Faut-il prendre en compte les allègements de charges liés au statut des intermittents ? Je ne le crois pas, car les intermittents travaillent dans le milieu du spectacle et pas seulement du cinéma. Le soutien aux intermittents est donc assuré non pas par le CNC, mais par d'autres structures.
On compte 2 028 cinémas en France et 1 671 communes disposent d'au moins un établissement. Parmi ceux-ci, 233 sont des multiplexes. Je précise qu'un multiplexe est toujours moins coûteux et plus rentable qu'un autre type de salle.
Le président Raynal considère que transférer la gestion des taxes à Bercy n'est pas une bonne solution, mais le cinéma est une activité économique comme une autre en France. Or c'est le seul système économique français dans lequel celui qui attribue les subventions est aussi celui qui collecte les taxes. Le Sénat a par ailleurs approuvé, il y a quelques années, le principe d'un transfert de la collecte des taxes à Bercy proposé par le Gouvernement. Cette proposition n'a bien évidemment pas reçu l'agrément du CNC.
Monsieur Bascher, la capacité de financement privé aux États-Unis et en Inde est nettement supérieure à ce qu'elle est en France. Je ne dis pas que le CNC est le seul modèle valable. Je rappelle que le cinéma français des années 1930 était classé parmi les meilleurs au monde, et cela sans CNC. Bien évidemment, les temps ont changé.
Quant aux frais de gestion du CNC, ils représentent 55 à 56 millions d'euros par an, le reste servant à soutenir la production, l'exploitation ou la distribution, mais aussi l'audiovisuel et les jeux vidéo. Ces frais de gestion ne sont pas démesurés par rapport au système du financement public.

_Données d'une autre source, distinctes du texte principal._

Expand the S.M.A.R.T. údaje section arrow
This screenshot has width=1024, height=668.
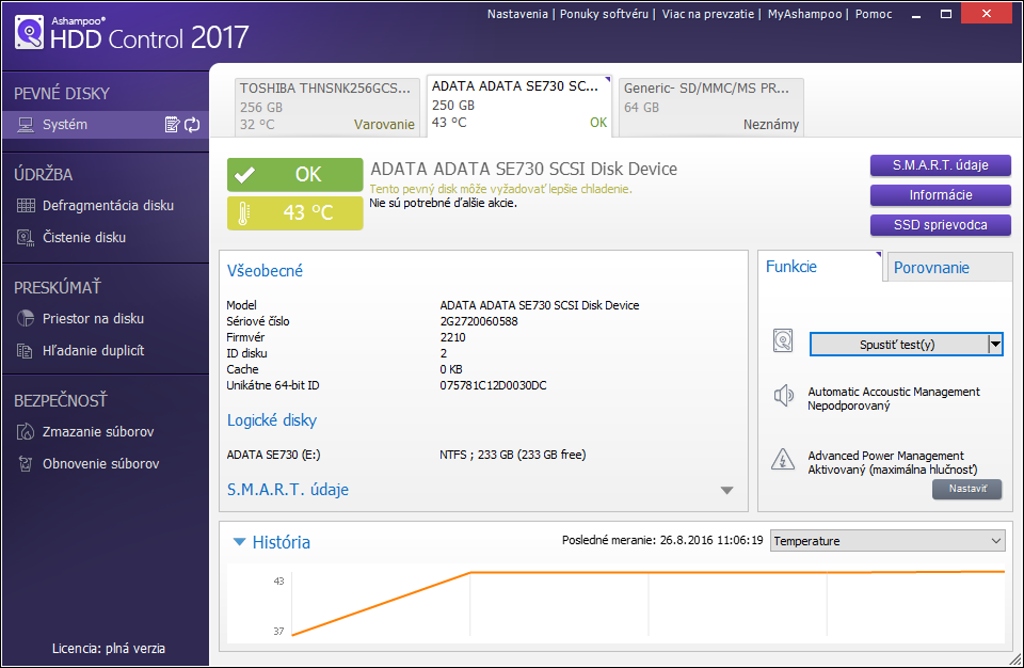(727, 490)
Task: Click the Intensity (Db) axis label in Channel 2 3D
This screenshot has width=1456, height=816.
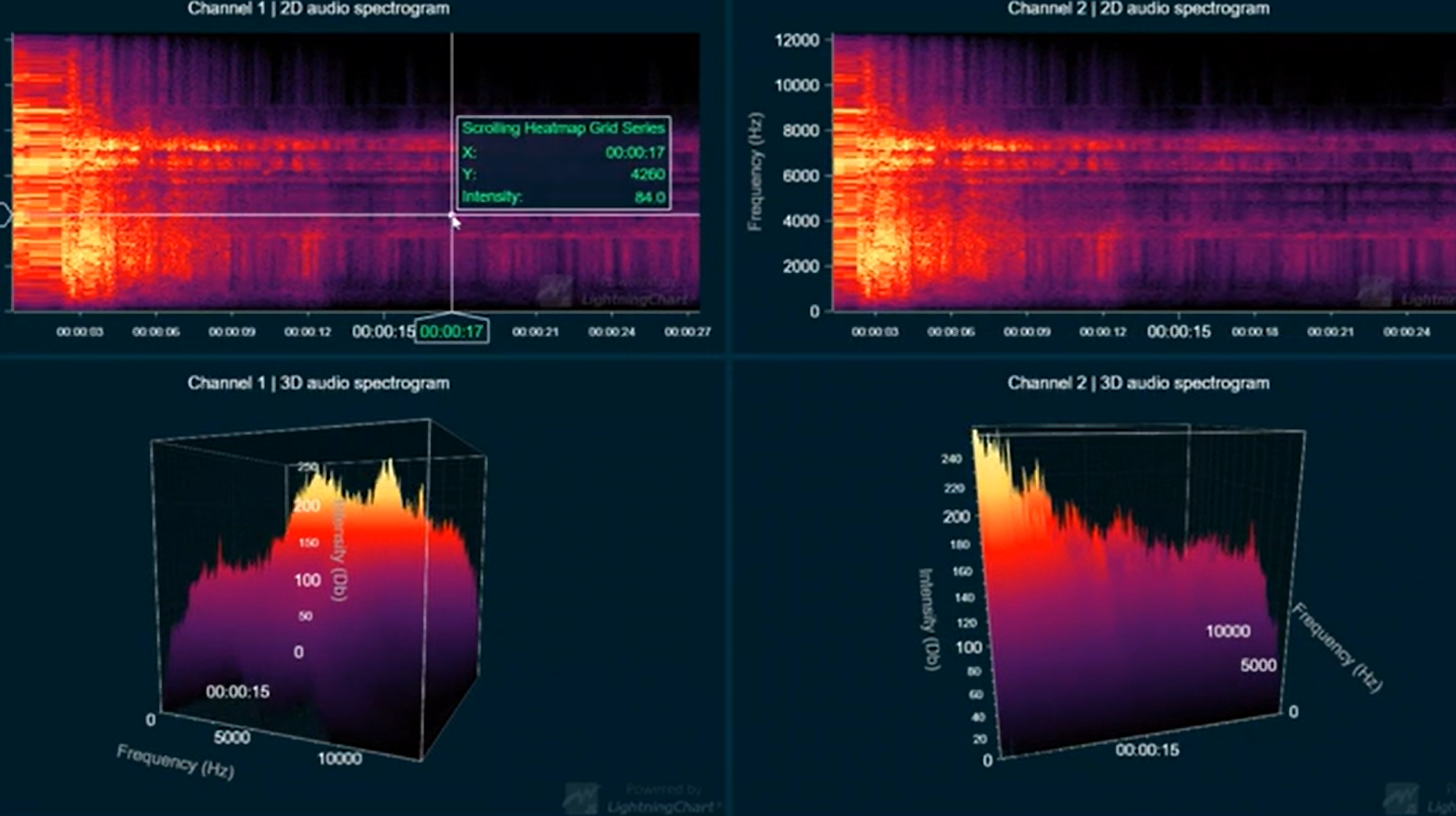Action: (x=928, y=620)
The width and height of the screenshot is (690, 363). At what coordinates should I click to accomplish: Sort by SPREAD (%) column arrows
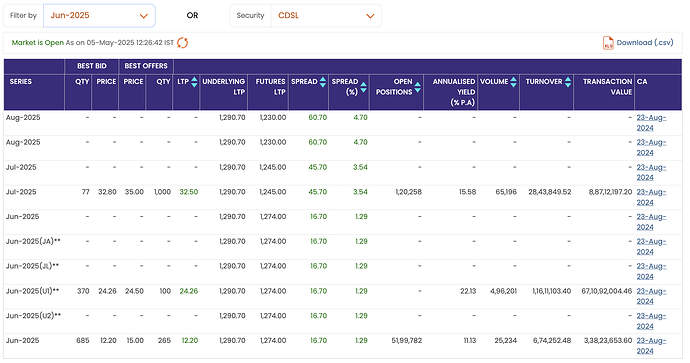click(x=363, y=87)
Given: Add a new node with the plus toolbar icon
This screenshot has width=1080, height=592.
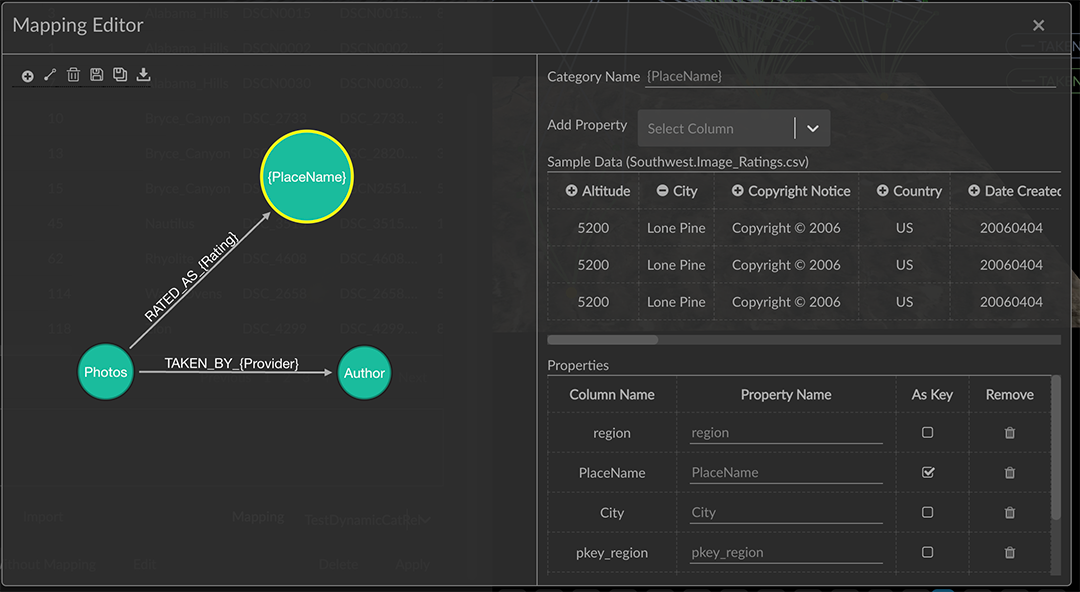Looking at the screenshot, I should (26, 75).
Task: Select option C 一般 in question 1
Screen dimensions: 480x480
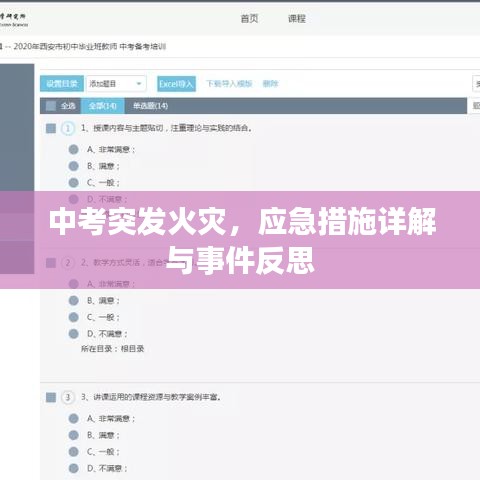Action: click(73, 183)
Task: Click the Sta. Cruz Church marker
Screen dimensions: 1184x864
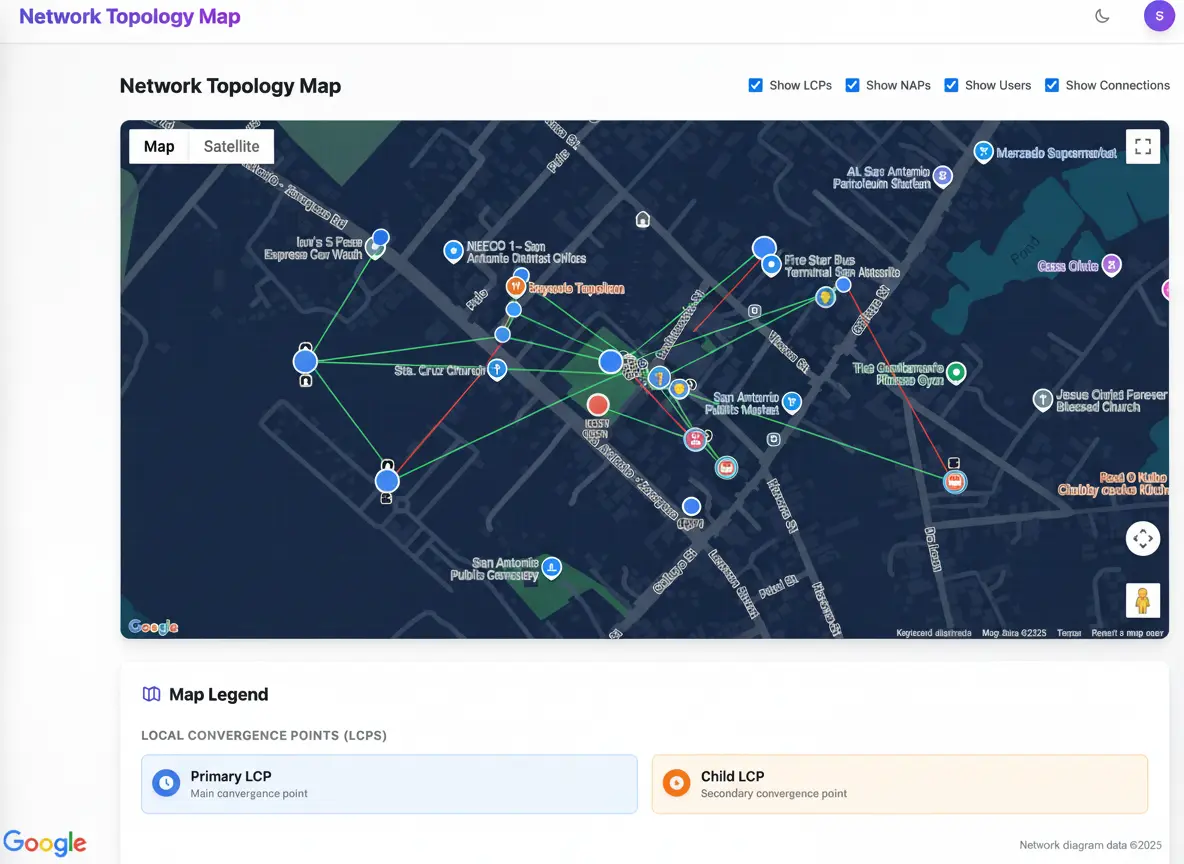Action: [x=496, y=370]
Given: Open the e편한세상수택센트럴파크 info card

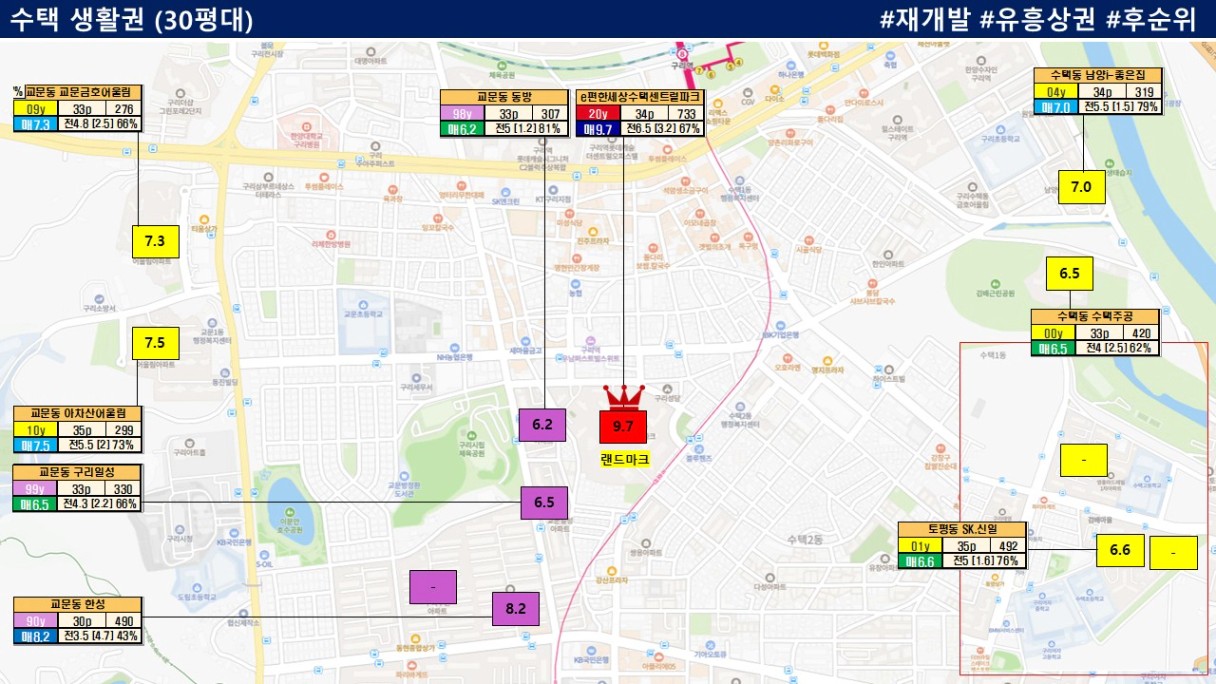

Plusieurs tentatives de créer de grands studios de cinéma, notamment dans le sud de la France, ont été des échecs. Les projets sont désormais plus raisonnables. Dans la mesure où l'on délocalise de moins en moins, la volonté de développer ces studios existe. Certes, le cinéma fonctionne en vase clos, mais les intervenants que nous avons rencontrés nous ont expliqué qu'un grand acteur, un grand producteur ou un grand réalisateur avait forcément un accès privilégié au pouvoir exécutif. Si un acteur très médiatisé rencontre le Président de la République ou le Premier ministre, il peut pratiquement obtenir tout ce qu'il veut.
En revanche, on peut essayer de rationaliser un système qui s'est démultiplié à l'excès et de prévoir davantage de contrôle et de suivi. Dans les sondages, il apparaît que tous les citoyens rêvent qu'il y ait un cinéma dans leur ville, quand bien même ils n'iraient pas. Les collectivités territoriales ont-elles raison ou non de soutenir la création cinématographique ? Aucun maire ne considère qu'il serait négatif de mentionner dans son bilan le fait qu'il y a un cinéma dans sa ville.
La commission a adopté les recommandations du rapporteur spécial et a autorisé la publication de sa communication sous la forme d'un rapport d'information.